If your dog is shaking for more than 20 minutes, refuses to accept a treat or cannot be distracted, take action immediately and call your veterinarian. © LWA/Dann Tardif/Getty Images

Whether the threat is real or perceived, an affected dog reacts physically by pacing, whining, trembling, panting and even shedding excessively. A dog’s amygdala, the portion of the brain that controls emotions, releases fight-or-flight hormones, adrenaline and cortisol, explains Dr. Radosta.

Dr. Dodman, who has co-authored many behavioral dog studies on the impact of such emotions, shares his home with his now-senior dog, Rusty. He adopted Rusty as an 8-month-old from an animal shelter and quickly discovered that Rusty came with separation anxiety and a shaking, take-flight response to certain sounds and actions.

Rusty shook and ran into a corner as a young rescue whenever Dr. Dodman shook out a large plastic trash bag before putting it in the trash can in the kitchen, or whenever he removed his belt. Rusty also shook and fled the kitchen if hot, smoky oil from a frying pan set off the smoke detector.

Dr. Dodman patiently worked with Rusty to tone down those fears. He cautions pet parents to not dismiss or underestimate fears exhibited by their dogs. Untreated, fears can progress into phobias, defined as persistent, abnormal fears of a person or an object.

Treatment depends on the dog and the level of fear or stress displayed, notes Dr. Radosta, who treats many such dogs at her clinic. She encourages pet parents to assume that their dogs speak another language. This may encourage you to slow down and start to really observe your dog’s actions and sounds.

To help dogs who shake with fear, work with a qualified dog professional, including veterinarians, behaviorists and certified dog trainers. And, seek steady progress, Dr. Radosta adds.

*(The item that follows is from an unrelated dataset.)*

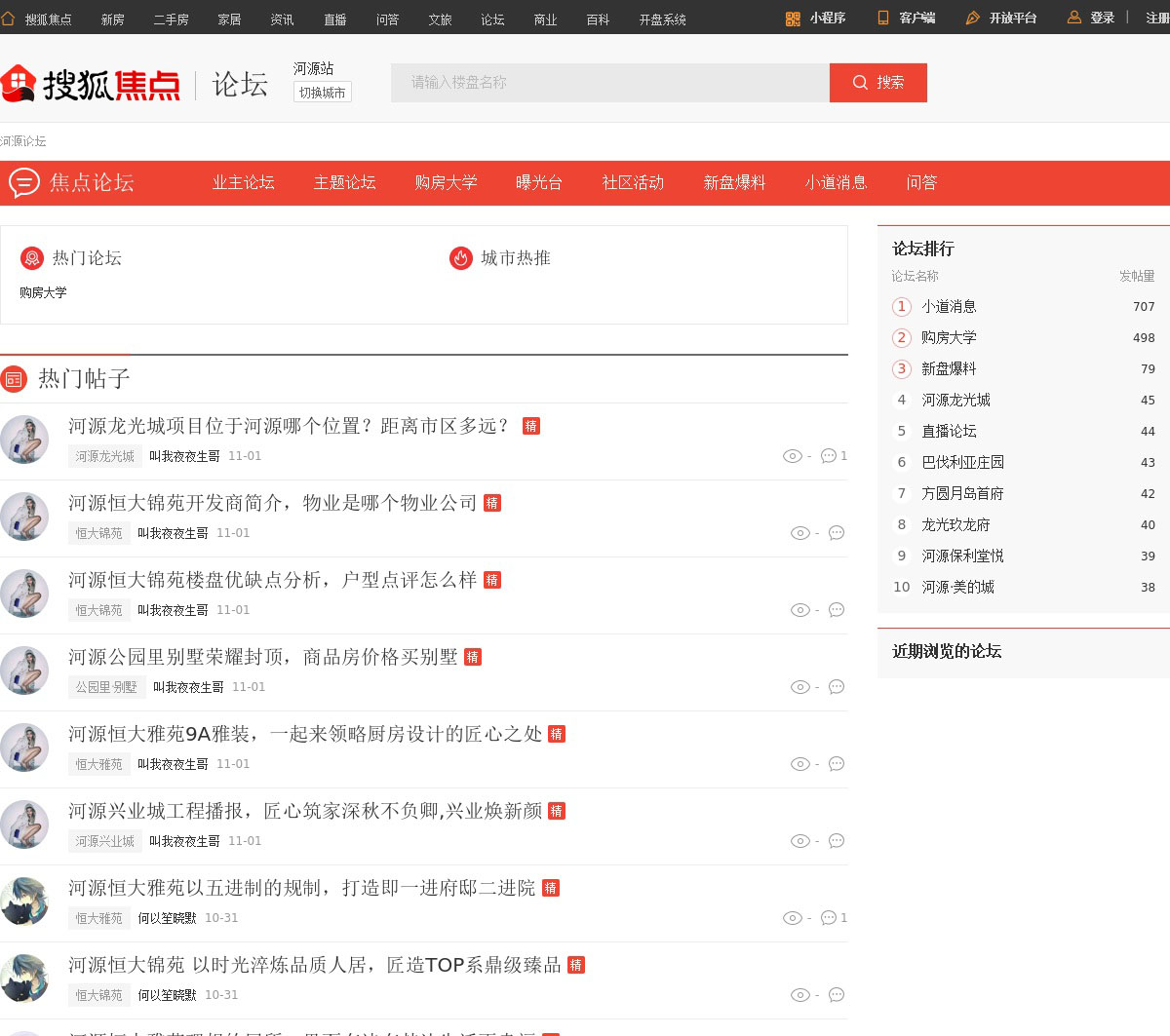The image size is (1170, 1036).
Task: Click the 搜狐焦点 home icon in top bar
Action: (8, 19)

Some dogs benefit when given over-the-counter natural calmers such as Zylkene, a hydrolyzed milk protein. Others may require stronger calming prescriptions. The most go-to ones prescribed by veterinarians are fluoxetine, gabapentin and trazodone.

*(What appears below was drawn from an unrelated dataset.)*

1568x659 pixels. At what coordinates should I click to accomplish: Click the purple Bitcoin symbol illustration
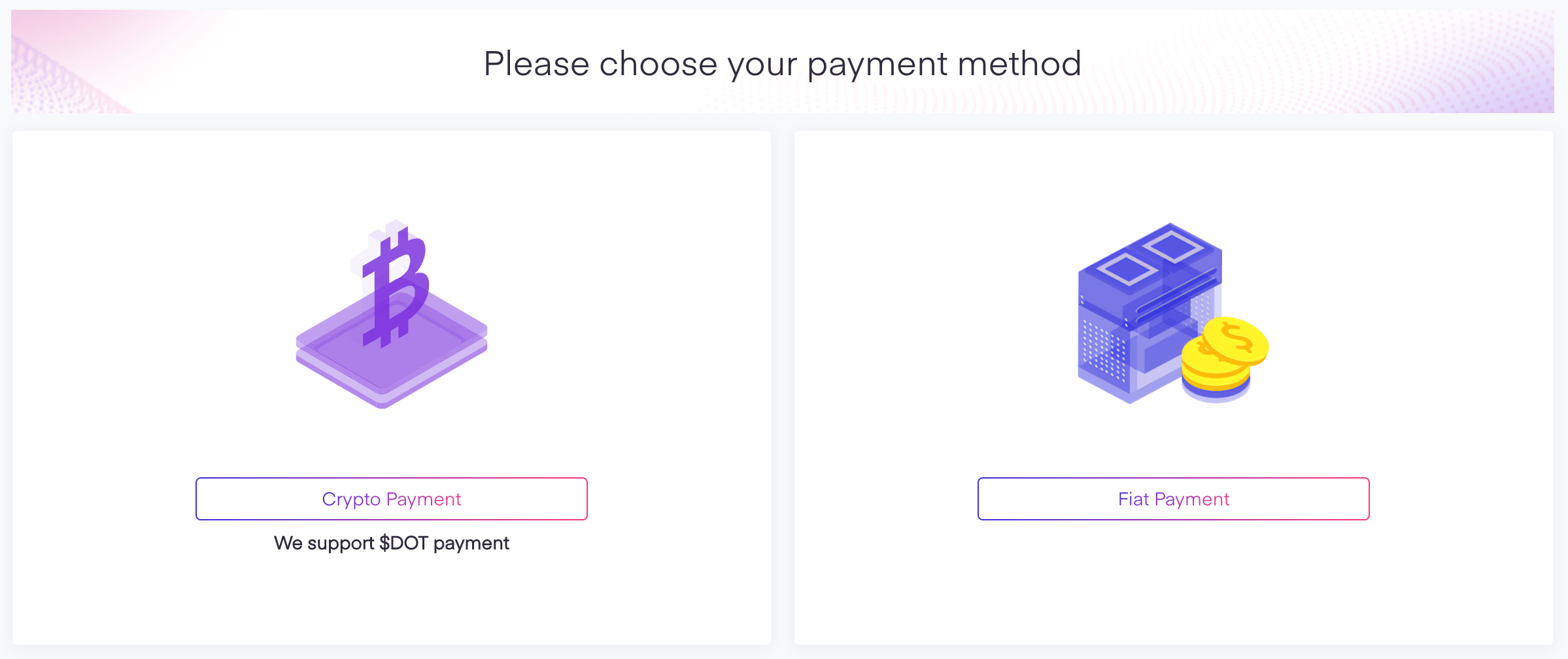point(397,282)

Taking your dog on daily walks and working his brain with food puzzle challenges can also help elevate your dog’s sense of safety and calmness. These exercises release feel-good hormones called endorphins. So can playing a sound machine or classical music to muffle stress-triggering responses to hearing thunderstorms or fireworks.

Other reasons for dogs shaking

Many dogs do full-body shakes at bath time to rid their bodies of excess water. It’s automatic and helps a dog dry his coat to achieve a healthy body temperature. Dr. Dodman says that the frequency of their shaking depends on their size, but all furry mammals naturally shake to rid their coats of water drops.

Exposure to cold temperatures, especially for long durations, triggers uncontrolled shivering in dogs as their muscles flex and relax in an attempt to elevate their core body temperature. Hairless and thin-coated dogs are more at risk than dogs with thick coats and double coats.

Limiting a dog’s time in cold weather, fitting him with a properly sized sweater and wrapping him in a blanket indoors can counter the dangers of the cold temperatures. However, avoid vigorously rubbing his coat in an attempt to warm his body, as you may unintentionally worsen the spread of frostbite damage to the skin.

When two dogs play, one may stop and shake his body as a signal that he is done playing, adds Dr. Dodman.

And, some dogs twitch when they are sleeping. Like us, dogs go into three sleep stages: non-rapid eye movement (NREM), rapid eye-movement (REM) and short-wave sleep (SWS). Veterinarians and animal scientists theorize that dogs dream during the REM stage and act on their dreams by twitching or moving all four paws as if they were chasing a squirrel.

Avoid putting your hand on a sleeping dog as you risk injury from a startled dog who may reactively bite. Instead, call your dog’s name and speak to him calmly, allowing him to open his eyes on his own.

As you can see, dogs shake for a variety of reasons. Pay attention to their specific actions and places when shaking occurs, and report these findings to your veterinarian to come up with the best game plan to bring out the healthy best in your dog.